Your goal :: Top to bottom, give the entries again exactly as written.

Data supplied ::
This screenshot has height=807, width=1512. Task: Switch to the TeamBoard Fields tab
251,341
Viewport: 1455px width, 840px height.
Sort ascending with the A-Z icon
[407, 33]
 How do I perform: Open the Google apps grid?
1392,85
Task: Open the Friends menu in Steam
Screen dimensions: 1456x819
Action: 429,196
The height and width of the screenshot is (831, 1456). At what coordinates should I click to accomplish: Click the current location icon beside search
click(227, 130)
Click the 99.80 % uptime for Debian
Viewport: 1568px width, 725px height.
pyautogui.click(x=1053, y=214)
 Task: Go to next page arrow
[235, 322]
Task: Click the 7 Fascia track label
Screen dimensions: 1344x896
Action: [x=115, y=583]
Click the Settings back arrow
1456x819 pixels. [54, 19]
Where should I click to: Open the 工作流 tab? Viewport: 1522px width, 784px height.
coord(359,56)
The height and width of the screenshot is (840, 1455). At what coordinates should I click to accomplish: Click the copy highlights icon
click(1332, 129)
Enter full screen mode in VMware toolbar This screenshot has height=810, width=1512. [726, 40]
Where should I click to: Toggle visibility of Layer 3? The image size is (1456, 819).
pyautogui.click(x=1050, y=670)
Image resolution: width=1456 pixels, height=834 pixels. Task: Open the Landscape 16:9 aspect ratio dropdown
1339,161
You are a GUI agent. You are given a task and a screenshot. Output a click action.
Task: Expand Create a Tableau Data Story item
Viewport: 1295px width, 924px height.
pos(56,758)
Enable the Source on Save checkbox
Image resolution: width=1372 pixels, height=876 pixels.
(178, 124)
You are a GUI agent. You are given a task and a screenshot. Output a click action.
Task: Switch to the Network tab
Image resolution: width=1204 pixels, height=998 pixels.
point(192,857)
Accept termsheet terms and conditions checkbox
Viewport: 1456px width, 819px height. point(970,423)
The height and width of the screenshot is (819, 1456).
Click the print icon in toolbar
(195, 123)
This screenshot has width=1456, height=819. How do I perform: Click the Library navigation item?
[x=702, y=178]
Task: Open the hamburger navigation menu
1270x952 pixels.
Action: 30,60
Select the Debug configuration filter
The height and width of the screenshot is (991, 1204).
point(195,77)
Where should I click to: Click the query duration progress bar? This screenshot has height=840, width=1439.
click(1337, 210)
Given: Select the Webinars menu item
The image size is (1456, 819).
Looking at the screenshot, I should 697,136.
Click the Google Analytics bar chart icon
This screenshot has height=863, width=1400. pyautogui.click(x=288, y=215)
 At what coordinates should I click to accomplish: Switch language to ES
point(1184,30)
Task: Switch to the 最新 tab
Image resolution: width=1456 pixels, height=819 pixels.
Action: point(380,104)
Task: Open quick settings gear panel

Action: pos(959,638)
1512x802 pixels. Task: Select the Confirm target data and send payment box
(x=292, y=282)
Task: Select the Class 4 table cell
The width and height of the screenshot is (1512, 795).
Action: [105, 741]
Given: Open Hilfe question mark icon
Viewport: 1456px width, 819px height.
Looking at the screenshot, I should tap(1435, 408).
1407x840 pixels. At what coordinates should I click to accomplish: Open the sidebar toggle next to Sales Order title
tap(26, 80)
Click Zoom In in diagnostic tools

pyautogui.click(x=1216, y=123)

Finished exercise ::
This screenshot has height=807, width=1512. Task: Switch to the TeamBoard Fields tab
251,341
Viewport: 1455px width, 840px height.
Sort ascending with the A-Z icon
[407, 33]
 How do I perform: Open the Google apps grid?
1392,85
Task: Open the Friends menu in Steam
Screen dimensions: 1456x819
Action: 429,196
The height and width of the screenshot is (831, 1456). At what coordinates should I click to accomplish: Click the current location icon beside search
click(227, 130)
Click the 99.80 % uptime for Debian
Viewport: 1568px width, 725px height.
pyautogui.click(x=1053, y=214)
 Task: Go to next page arrow
[235, 322]
Task: Click the 7 Fascia track label
Screen dimensions: 1344x896
Action: [x=115, y=583]
Click the Settings back arrow
1456x819 pixels. [54, 19]
Where should I click to: Open the 工作流 tab? Viewport: 1522px width, 784px height.
coord(359,56)
The height and width of the screenshot is (840, 1455). At what coordinates should I click to accomplish: Click the copy highlights icon
click(1332, 129)
Enter full screen mode in VMware toolbar This screenshot has height=810, width=1512. [726, 40]
Where should I click to: Toggle visibility of Layer 3? The image size is (1456, 819).
pyautogui.click(x=1050, y=670)
Image resolution: width=1456 pixels, height=834 pixels. Task: Open the Landscape 16:9 aspect ratio dropdown
1339,161
You are a GUI agent. You are given a task and a screenshot. Output a click action.
Task: Expand Create a Tableau Data Story item
Viewport: 1295px width, 924px height.
pos(56,758)
Enable the Source on Save checkbox
Image resolution: width=1372 pixels, height=876 pixels.
(178, 124)
You are a GUI agent. You are given a task and a screenshot. Output a click action.
Task: Switch to the Network tab
Image resolution: width=1204 pixels, height=998 pixels.
point(192,857)
Accept termsheet terms and conditions checkbox
Viewport: 1456px width, 819px height. point(970,423)
The height and width of the screenshot is (819, 1456).
Click the print icon in toolbar
(195, 123)
This screenshot has width=1456, height=819. How do I perform: Click the Library navigation item?
[x=702, y=178]
Task: Open the hamburger navigation menu
1270x952 pixels.
Action: 30,60
Select the Debug configuration filter
The height and width of the screenshot is (991, 1204).
point(195,77)
Where should I click to: Click the query duration progress bar? This screenshot has height=840, width=1439.
click(1337, 210)
Given: Select the Webinars menu item
The image size is (1456, 819).
Looking at the screenshot, I should 697,136.
Click the Google Analytics bar chart icon
This screenshot has height=863, width=1400. pyautogui.click(x=288, y=215)
 At what coordinates should I click to accomplish: Switch language to ES
point(1184,30)
Task: Switch to the 最新 tab
Image resolution: width=1456 pixels, height=819 pixels.
Action: point(380,104)
Task: Open quick settings gear panel

Action: pos(959,638)
1512x802 pixels. Task: Select the Confirm target data and send payment box
(x=292, y=282)
Task: Select the Class 4 table cell
The width and height of the screenshot is (1512, 795).
Action: [105, 741]
Given: Open Hilfe question mark icon
Viewport: 1456px width, 819px height.
Looking at the screenshot, I should tap(1435, 408).
1407x840 pixels. At what coordinates should I click to accomplish: Open the sidebar toggle next to Sales Order title
tap(26, 80)
Click Zoom In in diagnostic tools

pyautogui.click(x=1216, y=123)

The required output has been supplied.